Mongolia is also pressing for stronger governance. Working groups led by Finance Minister Javkhlan and Mining Minister Damdinnyam are pushing for lower management charges and a clearer Mongolian voice in decision making.
In parallel, the government has started direct talks with Entrée over licences that sit across the Oyu Tolgoi ore body. A December parliamentary hearing will expose two decades of classified decisions on the project and put both the government and the operator under live television scrutiny.
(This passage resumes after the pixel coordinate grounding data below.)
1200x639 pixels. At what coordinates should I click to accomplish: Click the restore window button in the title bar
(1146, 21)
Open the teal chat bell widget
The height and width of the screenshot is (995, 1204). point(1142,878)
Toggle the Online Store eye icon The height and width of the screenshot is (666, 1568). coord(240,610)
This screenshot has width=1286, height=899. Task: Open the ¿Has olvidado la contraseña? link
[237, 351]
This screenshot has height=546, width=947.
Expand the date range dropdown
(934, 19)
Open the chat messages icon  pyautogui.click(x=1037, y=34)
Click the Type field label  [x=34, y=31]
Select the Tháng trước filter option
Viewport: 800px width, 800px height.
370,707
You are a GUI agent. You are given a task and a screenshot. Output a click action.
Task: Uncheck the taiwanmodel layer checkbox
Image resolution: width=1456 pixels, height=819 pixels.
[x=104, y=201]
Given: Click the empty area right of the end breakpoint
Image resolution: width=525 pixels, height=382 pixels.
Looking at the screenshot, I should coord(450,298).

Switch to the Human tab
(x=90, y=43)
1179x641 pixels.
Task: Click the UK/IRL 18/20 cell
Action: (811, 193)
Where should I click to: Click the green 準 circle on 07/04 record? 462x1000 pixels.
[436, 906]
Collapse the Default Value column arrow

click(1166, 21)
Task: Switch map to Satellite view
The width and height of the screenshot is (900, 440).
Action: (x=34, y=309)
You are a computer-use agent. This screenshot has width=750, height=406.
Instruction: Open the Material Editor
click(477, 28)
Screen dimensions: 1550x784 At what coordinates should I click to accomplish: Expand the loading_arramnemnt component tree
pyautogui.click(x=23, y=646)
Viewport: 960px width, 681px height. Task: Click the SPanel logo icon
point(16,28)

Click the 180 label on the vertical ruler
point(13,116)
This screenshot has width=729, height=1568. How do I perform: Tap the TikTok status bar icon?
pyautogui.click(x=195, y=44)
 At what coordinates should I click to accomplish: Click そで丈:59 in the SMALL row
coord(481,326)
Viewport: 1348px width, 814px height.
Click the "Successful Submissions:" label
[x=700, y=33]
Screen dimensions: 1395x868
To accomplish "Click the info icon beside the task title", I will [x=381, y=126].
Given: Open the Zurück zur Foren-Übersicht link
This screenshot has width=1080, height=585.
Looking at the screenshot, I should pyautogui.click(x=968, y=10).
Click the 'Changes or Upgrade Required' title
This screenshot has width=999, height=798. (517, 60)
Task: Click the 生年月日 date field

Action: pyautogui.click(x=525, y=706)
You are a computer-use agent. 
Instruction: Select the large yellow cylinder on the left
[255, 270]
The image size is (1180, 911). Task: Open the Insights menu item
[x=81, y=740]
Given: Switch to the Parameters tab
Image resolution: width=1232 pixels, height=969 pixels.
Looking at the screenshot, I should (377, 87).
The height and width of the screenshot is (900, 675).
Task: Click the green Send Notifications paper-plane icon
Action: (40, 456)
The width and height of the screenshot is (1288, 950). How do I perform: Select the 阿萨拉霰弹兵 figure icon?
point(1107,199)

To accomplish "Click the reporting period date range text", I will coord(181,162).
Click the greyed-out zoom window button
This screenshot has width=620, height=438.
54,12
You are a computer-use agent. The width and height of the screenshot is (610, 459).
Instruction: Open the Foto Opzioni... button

In that context a Mongolian chief executive is a political asset. The Oyu Tolgoi board says the mine is entering a new phase of long term growth. It argues that the project needs a leader who understands its internal culture and can rebuild confidence among shareholders, regulators and local communities. That framing casts Munkhsukh as more than a symbolic flag on the org chart. He is expected to act as a translator between corporate logic in London and Melbourne and political pressure in Ulaanbaatar.
The appointment also lands amid a corruption probe that surfaced in October 2025. Mongolia's Intelligence Agency reportedly detained four Oyu Tolgoi procurement officials on bribery and money laundering suspicions tied to steel ball and mill liner contracts worth hundreds of millions of dollars. Local media alleged kickbacks of around 10 percent and reported seizures of cash and property. These claims remain unverified. One suspect has since been released. Oyu Tolgoi says it has opened an internal investigation and requested cooperation with law enforcement. No public update has appeared since then.
Munkhsukh, known for a disciplined and methodical style, will have to operate inside this tightening ring of scrutiny. Ultimate decisions will still sit with Rio Tinto's global leadership. His appointment improves optics and communication but does not by itself shift the balance of power.